Saved entries
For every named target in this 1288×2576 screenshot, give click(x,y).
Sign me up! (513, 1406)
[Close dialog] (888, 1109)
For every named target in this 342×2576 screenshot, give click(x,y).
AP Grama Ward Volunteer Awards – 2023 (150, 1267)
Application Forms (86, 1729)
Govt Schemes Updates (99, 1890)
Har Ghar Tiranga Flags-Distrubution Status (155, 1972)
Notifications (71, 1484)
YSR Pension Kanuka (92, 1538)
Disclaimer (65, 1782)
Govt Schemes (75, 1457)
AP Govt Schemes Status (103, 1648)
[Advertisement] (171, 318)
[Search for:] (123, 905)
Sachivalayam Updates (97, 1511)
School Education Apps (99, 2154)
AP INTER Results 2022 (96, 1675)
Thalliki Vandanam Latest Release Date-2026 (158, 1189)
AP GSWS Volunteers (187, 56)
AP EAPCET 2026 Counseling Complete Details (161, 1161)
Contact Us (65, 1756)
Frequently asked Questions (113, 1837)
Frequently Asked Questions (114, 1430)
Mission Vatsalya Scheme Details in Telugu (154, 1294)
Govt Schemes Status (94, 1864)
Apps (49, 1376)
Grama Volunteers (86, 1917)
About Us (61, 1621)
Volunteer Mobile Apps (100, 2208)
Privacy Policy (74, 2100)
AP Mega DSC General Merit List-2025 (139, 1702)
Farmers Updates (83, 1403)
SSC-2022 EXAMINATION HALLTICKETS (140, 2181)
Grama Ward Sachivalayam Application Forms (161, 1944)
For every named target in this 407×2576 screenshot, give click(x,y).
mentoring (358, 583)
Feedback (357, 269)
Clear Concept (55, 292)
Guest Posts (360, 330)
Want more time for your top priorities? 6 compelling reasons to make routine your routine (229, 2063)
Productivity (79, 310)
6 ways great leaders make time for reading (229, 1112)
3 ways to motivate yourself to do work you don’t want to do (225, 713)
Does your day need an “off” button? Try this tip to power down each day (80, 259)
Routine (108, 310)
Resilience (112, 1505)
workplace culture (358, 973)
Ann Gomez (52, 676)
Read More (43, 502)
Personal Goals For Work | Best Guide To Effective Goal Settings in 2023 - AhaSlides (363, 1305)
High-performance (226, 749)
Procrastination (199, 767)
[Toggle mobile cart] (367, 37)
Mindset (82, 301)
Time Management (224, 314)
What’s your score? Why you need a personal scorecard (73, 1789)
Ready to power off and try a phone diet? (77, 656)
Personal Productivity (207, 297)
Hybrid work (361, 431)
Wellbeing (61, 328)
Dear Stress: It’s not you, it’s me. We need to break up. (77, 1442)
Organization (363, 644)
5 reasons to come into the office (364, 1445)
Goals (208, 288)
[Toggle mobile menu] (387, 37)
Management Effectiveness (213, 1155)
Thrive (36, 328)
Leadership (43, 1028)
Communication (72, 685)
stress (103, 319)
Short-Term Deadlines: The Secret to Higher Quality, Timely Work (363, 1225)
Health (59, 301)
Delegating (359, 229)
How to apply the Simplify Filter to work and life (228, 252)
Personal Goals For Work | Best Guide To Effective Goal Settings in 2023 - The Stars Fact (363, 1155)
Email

WORK ORDER: Return, exactly as written, only those lines that run from the one with "Goals (208, 288)" to the last line of the data, both of those lines included.

ANSWER TO THE PROBLEM:
Goals (208, 288)
[Toggle mobile menu] (387, 37)
Management Effectiveness (213, 1155)
Thrive (36, 328)
Leadership (43, 1028)
Communication (72, 685)
stress (103, 319)
Short-Term Deadlines: The Secret to Higher Quality, Timely Work (363, 1225)
Health (59, 301)
Delegating (359, 229)
How to apply the Simplify Filter to work and life (228, 252)
Personal Goals For Work | Best Guide To Effective Goal Settings in 2023 - The Stars Fact (363, 1155)
Email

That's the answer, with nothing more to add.